Quoted passage:

****************************************

This past year, NIH hosted several meetings to bring together leading experts in the field of human-animal interactions. The investigators discussed findings to date and ways to improve ongoing research.
Some of the largest and most well-designed studies in this field suggest that four-legged friends can help to improve our cardiovascular health. One NIH-funded study looked at 421 adults who’d suffered heart attacks. A year later, the scientists found, dog owners were significantly more likely to still be alive than were those who did not own dogs, regardless of the severity of the heart attack.
Another study looked at 240 married couples. Those who owned a pet were found to have lower heart rates and blood pressure, whether at rest or when undergoing stressful tests, than those without pets. Pet owners also seemed to have milder responses and quicker recovery from stress when they were with their pets than with a spouse or friend.
Several studies have shown that dog owners may get more exercise and other health benefits than the rest of us. One NIH-funded investigation looked at more than 2,000 adults and found that dog owners who regularly walked their dogs were more physically active and less likely to be obese than those who didn’t own or walk a dog. Another study supported by NIH followed more than 2,500 older adults, ages 71-82, for 3 years. Those who regularly walked their dogs walked faster and for longer time periods each week than others who didn’t walk regularly. Older dog walkers also had greater mobility inside their homes than others in the study.
Man’s best friend may help you make more human friends, too. Several studies have shown that walking with a dog leads to more conversations and helps you stay socially connected. And studies have clearly shown that people who have more social relationships tend to live longer and are less likely to show mental and physical declines as they grow older. “It’s hard to walk a dog and not have someone talk to you or interact with you, compared to walking alone,” says Barker.

****************************************

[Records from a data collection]
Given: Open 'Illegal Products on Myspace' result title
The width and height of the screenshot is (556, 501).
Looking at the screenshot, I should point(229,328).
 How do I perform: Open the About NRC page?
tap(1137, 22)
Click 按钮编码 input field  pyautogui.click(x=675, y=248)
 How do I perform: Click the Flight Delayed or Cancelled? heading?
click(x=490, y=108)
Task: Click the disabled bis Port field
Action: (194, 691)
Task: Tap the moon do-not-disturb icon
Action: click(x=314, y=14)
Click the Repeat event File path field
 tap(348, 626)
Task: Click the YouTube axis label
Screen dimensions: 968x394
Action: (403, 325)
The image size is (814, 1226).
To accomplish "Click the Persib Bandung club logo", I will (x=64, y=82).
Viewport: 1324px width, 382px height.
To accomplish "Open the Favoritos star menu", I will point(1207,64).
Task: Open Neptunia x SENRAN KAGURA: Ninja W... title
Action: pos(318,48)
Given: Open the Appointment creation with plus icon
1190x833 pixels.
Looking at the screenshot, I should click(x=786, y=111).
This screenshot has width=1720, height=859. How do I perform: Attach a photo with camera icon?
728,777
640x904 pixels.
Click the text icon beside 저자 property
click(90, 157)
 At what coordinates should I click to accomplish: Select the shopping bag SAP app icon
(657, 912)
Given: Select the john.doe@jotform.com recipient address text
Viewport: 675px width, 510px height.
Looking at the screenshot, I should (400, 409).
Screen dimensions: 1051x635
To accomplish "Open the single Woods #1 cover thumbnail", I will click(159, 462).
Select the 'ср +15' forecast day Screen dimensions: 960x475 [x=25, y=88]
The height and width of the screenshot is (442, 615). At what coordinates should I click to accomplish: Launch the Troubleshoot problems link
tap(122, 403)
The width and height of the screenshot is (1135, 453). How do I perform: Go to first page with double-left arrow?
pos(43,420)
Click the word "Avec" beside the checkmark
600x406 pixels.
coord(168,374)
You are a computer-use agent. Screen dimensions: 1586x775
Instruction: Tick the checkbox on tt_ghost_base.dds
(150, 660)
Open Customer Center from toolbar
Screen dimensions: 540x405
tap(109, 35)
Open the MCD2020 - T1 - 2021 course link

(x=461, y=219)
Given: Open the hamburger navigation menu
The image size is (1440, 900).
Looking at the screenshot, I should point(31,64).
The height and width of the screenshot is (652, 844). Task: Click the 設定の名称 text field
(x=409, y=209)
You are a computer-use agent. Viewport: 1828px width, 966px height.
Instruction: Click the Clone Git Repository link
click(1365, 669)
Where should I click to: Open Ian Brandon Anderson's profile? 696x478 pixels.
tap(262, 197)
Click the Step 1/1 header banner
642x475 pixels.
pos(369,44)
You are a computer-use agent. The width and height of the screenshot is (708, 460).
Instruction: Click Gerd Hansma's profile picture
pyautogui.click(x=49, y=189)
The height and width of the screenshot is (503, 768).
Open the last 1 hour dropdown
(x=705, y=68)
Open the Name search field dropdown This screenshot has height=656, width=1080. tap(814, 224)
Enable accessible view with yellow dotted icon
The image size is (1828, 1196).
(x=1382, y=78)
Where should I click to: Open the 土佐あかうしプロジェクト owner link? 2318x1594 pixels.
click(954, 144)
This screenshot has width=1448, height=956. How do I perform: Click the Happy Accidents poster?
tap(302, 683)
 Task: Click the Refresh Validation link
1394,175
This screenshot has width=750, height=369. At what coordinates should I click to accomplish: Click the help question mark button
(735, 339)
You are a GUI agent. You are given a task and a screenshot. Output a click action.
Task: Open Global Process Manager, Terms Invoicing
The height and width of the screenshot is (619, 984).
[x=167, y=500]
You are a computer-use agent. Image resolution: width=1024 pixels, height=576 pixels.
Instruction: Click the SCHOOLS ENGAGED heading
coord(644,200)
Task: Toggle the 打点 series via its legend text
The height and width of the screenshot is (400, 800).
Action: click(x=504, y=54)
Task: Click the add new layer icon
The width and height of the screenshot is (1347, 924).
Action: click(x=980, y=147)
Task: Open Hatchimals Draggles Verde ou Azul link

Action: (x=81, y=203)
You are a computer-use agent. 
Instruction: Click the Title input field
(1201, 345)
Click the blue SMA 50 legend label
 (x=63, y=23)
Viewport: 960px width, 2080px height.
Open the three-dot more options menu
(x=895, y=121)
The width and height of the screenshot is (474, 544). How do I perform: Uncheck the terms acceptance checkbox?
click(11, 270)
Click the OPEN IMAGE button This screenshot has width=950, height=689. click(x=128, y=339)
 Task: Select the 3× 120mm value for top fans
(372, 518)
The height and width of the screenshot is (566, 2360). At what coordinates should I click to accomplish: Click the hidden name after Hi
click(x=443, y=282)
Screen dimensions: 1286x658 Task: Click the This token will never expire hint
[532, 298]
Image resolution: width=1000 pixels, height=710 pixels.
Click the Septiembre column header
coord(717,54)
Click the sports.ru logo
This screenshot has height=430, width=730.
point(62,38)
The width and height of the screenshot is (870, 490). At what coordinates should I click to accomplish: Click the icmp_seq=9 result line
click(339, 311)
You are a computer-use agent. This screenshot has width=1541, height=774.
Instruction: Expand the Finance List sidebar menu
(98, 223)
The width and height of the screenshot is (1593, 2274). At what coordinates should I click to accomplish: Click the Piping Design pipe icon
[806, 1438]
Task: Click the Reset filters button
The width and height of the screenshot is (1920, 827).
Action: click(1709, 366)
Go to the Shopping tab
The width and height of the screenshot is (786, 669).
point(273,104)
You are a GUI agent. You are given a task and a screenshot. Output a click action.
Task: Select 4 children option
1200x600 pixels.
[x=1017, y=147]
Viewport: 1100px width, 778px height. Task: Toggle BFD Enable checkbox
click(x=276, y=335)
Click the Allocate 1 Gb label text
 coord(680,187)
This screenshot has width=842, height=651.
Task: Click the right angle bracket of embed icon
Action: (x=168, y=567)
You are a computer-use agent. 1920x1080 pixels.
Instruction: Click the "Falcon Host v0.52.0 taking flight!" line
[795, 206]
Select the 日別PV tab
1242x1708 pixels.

****************************************

Work to complete: Extend the article on pets and human health, picking up right after its final sentence.

Answer to the problem:
Other research suggests that pet ownership may hold special benefits during childhood. “When children are asked who they talk to when they get upset, a lot of times their first answer is their pet,” says Griffin, an expert in child development and behavior. “This points to the importance of pets as a source of comfort and developing empathy. In fact, therapists and researchers have reported that children with autism are sometimes better able to interact with pets, and this may help in their interactions with people.”
Several research teams are examining the potential benefits of bringing specially trained animals into clinical settings. These animal-assisted therapies are increasingly offered in hospitals and nursing homes nationwide. Although there is little solid scientific evidence confirming the value of this type of therapy, clinicians who watch patients interacting with animals say they can clearly see benefits, including improved mood and reduced anxiety.
“You can see the difference it makes in so many of these patients when the dog is at their bedside,” says Berger, who works to relieve pain in patients with life-threatening illnesses at the NIH Clinical Center. “Our patients are often here for a long period of time. I think the dogs add a bit of normalcy to a very difficult situation. The dog will sit calmly, and the patients don’t have to talk to anyone. They can just pet. I think this helps with some of the suffering.”
Berger and Barker recently wrapped up a preliminary clinical study looking at how well animal-assisted therapy relieves distress in hospitalized cancer patients coping with pain. The data have not yet been analyzed, but the researchers hope it will serve as a launching point for future investigations.
“I think we’re just at the tip of the iceberg in terms of what we know about the human-animal bond and its potential health benefits,” Barker says. “This area is primed for a lot of research that still needs to be done.”